According to a report in The Sunday Times, the scale and timing of such an initiative “will be determined by the success or otherwise of the planned sale of Rosenthal, its German ceramics unit”.

The sale of Rosenthal, which is due to be completed this autumn, could generate as much as €150 million for the embattled company.

The ‘ST’ report adds that new fundraising has “been on the cards for a number of months” despite a rationalisation programme initiated by acting Chief Executive David Sculley.

It’s anticipated that Friday’s results are “likely to confirm the extremity of the tough trading conditions in America. The company is being hit by the weak dollar and faltering customer confidence”.

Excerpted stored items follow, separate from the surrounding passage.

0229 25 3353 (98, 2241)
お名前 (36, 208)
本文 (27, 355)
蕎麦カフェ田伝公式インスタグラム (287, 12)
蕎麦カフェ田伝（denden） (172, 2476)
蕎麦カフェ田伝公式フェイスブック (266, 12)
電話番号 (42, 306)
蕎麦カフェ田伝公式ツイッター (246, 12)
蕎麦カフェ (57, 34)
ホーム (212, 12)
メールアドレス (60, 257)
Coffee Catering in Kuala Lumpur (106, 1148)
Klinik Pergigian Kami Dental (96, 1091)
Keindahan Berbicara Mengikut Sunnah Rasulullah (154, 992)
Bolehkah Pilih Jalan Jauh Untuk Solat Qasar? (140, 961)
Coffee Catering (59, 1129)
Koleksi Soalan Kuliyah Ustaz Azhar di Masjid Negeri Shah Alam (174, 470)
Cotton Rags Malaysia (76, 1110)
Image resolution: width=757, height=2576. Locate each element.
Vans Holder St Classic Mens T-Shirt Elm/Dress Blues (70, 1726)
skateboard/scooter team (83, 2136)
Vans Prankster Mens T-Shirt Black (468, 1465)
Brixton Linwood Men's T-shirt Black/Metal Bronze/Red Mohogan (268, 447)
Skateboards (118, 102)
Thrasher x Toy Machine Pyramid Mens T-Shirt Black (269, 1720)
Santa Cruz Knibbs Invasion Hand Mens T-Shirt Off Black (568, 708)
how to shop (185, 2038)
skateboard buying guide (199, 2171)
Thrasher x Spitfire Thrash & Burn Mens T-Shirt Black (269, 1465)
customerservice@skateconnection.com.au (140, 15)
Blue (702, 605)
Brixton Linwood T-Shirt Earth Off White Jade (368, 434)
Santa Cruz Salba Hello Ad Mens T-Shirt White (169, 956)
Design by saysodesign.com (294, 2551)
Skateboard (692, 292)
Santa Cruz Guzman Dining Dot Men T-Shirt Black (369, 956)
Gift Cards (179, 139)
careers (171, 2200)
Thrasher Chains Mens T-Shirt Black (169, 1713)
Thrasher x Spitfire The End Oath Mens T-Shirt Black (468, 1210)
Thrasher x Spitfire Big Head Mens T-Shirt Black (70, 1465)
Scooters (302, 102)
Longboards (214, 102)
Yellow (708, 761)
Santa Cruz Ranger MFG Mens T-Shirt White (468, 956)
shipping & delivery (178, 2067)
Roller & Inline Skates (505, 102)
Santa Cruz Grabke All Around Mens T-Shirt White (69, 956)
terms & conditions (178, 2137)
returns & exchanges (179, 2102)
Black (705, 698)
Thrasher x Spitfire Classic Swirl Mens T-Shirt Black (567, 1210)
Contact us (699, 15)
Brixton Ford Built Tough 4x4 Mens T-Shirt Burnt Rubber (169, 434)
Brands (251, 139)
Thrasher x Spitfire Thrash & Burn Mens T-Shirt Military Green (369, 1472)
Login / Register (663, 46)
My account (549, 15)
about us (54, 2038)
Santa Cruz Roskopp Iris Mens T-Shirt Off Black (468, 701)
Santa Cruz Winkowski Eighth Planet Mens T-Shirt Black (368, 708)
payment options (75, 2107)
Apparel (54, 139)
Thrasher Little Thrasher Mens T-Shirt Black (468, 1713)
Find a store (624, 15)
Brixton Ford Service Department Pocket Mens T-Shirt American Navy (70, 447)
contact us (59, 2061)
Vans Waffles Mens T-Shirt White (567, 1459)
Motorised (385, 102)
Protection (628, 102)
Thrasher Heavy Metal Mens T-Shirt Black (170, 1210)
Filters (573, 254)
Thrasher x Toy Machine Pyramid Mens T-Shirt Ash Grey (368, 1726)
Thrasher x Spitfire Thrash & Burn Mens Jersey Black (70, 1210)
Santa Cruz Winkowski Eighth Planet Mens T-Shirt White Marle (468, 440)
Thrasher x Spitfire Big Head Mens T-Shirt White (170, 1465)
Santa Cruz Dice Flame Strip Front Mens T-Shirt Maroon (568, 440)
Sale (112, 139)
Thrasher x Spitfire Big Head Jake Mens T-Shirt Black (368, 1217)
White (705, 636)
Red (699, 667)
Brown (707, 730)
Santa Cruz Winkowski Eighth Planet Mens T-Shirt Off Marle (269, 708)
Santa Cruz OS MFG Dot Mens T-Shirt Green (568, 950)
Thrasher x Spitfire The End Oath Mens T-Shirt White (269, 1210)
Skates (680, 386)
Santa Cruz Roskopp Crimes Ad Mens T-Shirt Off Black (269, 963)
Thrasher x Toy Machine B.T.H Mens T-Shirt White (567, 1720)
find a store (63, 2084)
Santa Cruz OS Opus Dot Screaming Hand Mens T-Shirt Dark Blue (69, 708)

Meanw hile, it’s been reported that former Taoiseach Bertie Ahern was in favour of granting the €39 million loan which Waterford Crystal sought from the Government.

However, in one of his last acts as Finance Minister, Brian Cowen has been identified as the man responsible for black-balling the loan request.

The claims are made in the latest issue of The Phoenix magazine which describes how Mr Cowen “stood up to Bertie and other heavy hitters at cabinet over the request from Waterford Crystal”.

Magazine investigator ‘Goldhawk’ reports that the cabinet was split on the decision, “with Bertie Ahern, Martin Cullen, Micheal Martin and Willie O’Dea all in favour of sanctioning the request”.

Those believed to have been against the loan were Mary Coughlan, Dermot Ahern, Mary Harney, the “decidedly lukewarm” Green Party duo of John Gormley and Eamon Ryan, along with Mr Cowen.

With no consensus in sight at cabinet level, Goldhawk writes that Mr Ahern “entrusted” Mr Cowen, given his portfolio “with the authority to make a decision on the matter”.

And while the decision not to grant the loan was announced a fortnight after the new Taoiseach’s appointment, the magazine contends that Mr Cowen black balled Waterford Crystal’s request during his final days in Finance.

The identity of the decision maker, in the magazine’s view, has led the Sunday Independent, owned by Waterford Wedgwood Chairman Sir Anthony O’Reilly, to ‘demonise’ Mr Cowen.

‘Goldhawk’ told this newspaper that his claims of a cabinet split on the loan decision were “based on talking to informed sources”.

And what of its claims on the “demonisation” of the new Taoiseach by the Sunday Independent?

“This is essentially an educated reading of the ‘Sindo’ strategy, supported by inside views,” he added.